Surrounded by incredible hazards on all sides, ranging from obscene currents capable of dislodging houses from their moorings, sharp twisted metal and giant cars careening through the water like toys, he pressed on. Past broken glass, past destroyed houses, past downed power lines arcing with electrical current, through undertow that could have dragged him out to sea never to be heard from again, he searched.

Hideaki maintained his composure and navigated his way through the submerged city, finally tracking down his old house. He quickly swam through to find his totally-freaked-out wife, alone and stranded on the upper level of their house, barely keeping her head above water. He grabbed her tight and dragged her out of the wreckage to safety. She survived.

But Hideaki Akaiwa still wasn't done yet.

Now, I'm sure you're wondering what the hell is more intense than face-punching a tsunami and dragging your wife of two decades out of the flooded wreckage of your home, but it gets even better. You see, Hideaki's mother also lived in Ishinomaki, and she was still unaccounted for.
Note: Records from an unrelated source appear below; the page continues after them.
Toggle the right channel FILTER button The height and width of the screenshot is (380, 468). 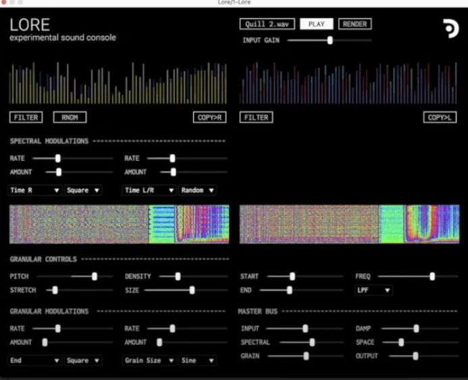(257, 117)
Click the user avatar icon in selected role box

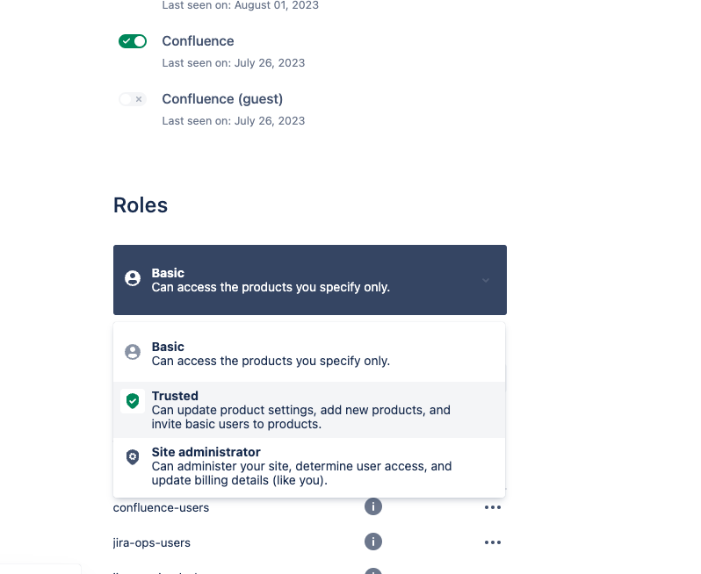click(x=133, y=278)
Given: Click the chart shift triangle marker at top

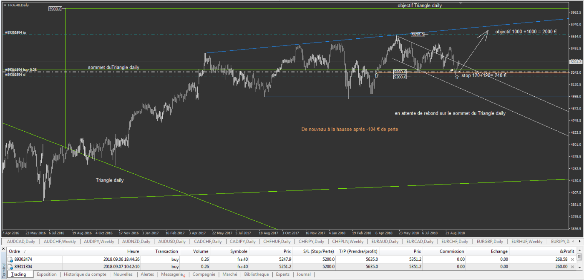Looking at the screenshot, I should pos(461,3).
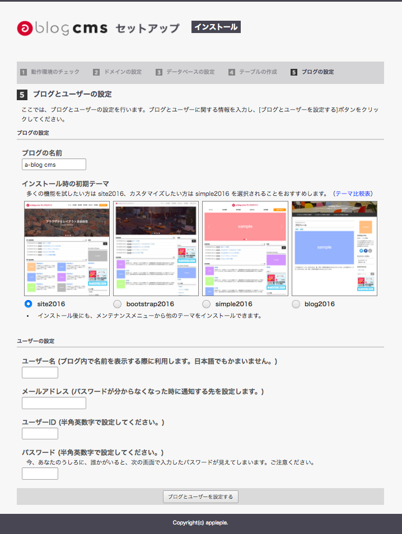Select step 1 動作環境のチェック
The width and height of the screenshot is (402, 534).
50,72
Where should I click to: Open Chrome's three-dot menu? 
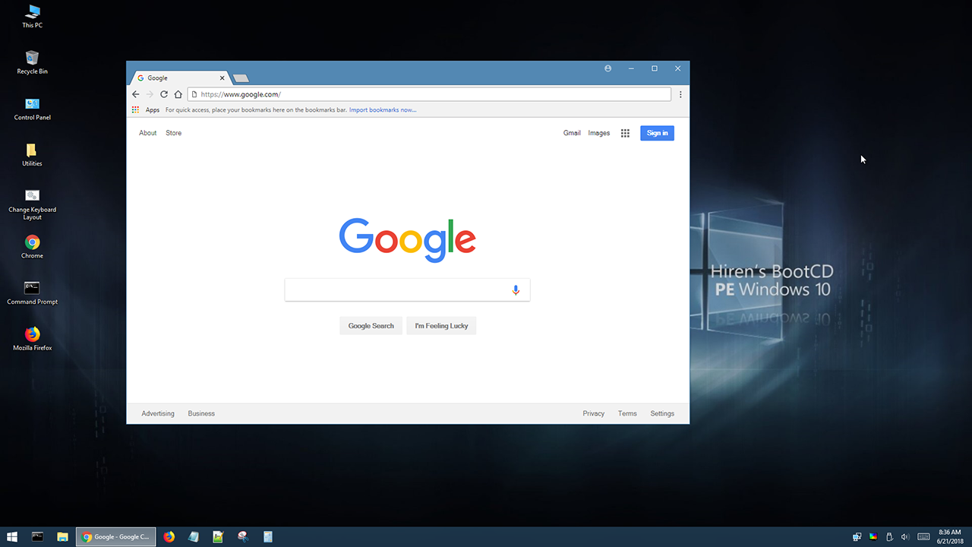pos(680,94)
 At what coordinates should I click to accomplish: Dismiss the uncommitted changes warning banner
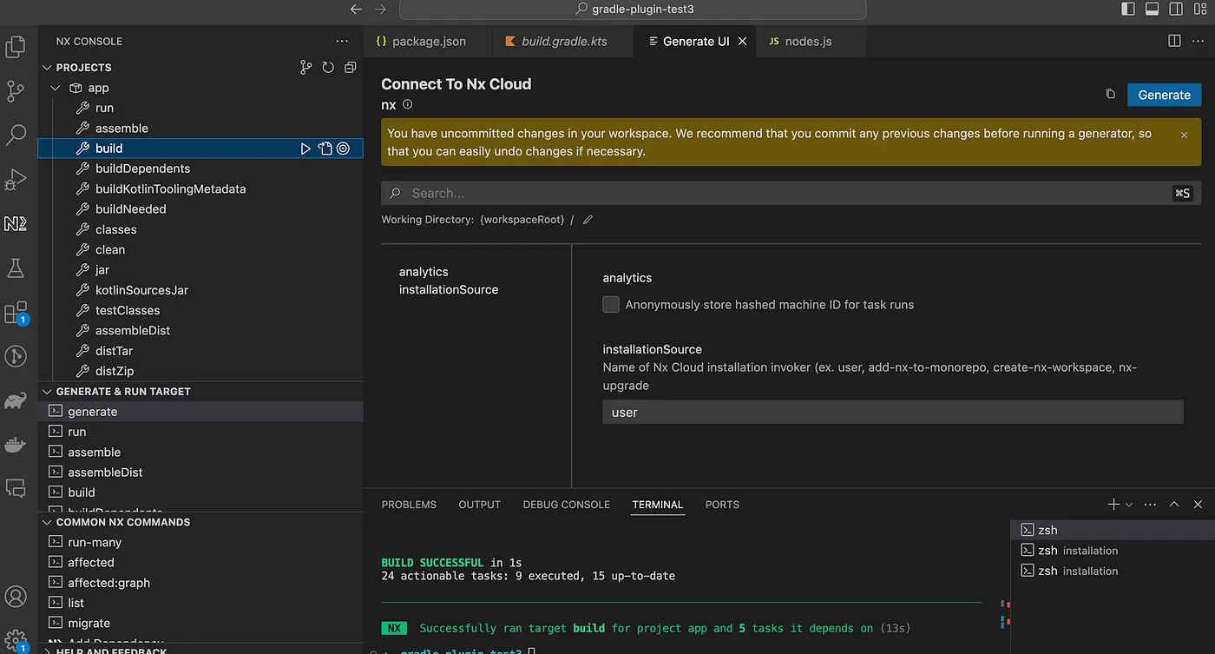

I think you all know where this is going.

First, Hideaki searched around the evacuation shelters and other areas, looking for his mom among the ragtag groups of survivors who had been lucky enough to flee to higher ground. She might have escaped, and he needed to find her. Now. He ran through the city like some post-apocalyptic action hero, desperately trying to track her down, but when a couple of days went by without any sign of her, he knew what he had to do. The water had only receded a few inches by this point, the rescue teams weren't working quickly enough for his tastes, and Hideaki Akaiwa once again took matters into his own hands - rushing back into the waterlogged city looking for his mom.

So, once again Hideaki navigated his way through the Atlantean city, picking his way through crumbling wreckage, splintered wood, and shredded metal to find his elderly mother. After another grueling trek, he tracked her down on the upper levels of a house - she'd been stranded there for four days, and would almost certainly have died without the timely aid of her son. He brought her to safety somehow as well, as you might expect at this point.

Now, while most people would have been content in the knowledge that their family was safe, Hideaki Akaiwa isn't the sort of hero who's going to hang up his flippers and quit just because he'd taken care of his own personal business - this guy made an oath to keep going back into the wreckage on his own to find people and help them to safety. Today this 43 year-old Japanese hero rides out every single day, multiple times a day, riding around on a bicycle with his legs wrapped in plastic to keep himself dry. His only equipment - a pocketknife, a canteen, a flashlight, a change of clothes, and a set of aviator sunglasses - packed into a trusty trio of backpacks, he rides out in search of people needing rescue, a modern-day, real-life action hero.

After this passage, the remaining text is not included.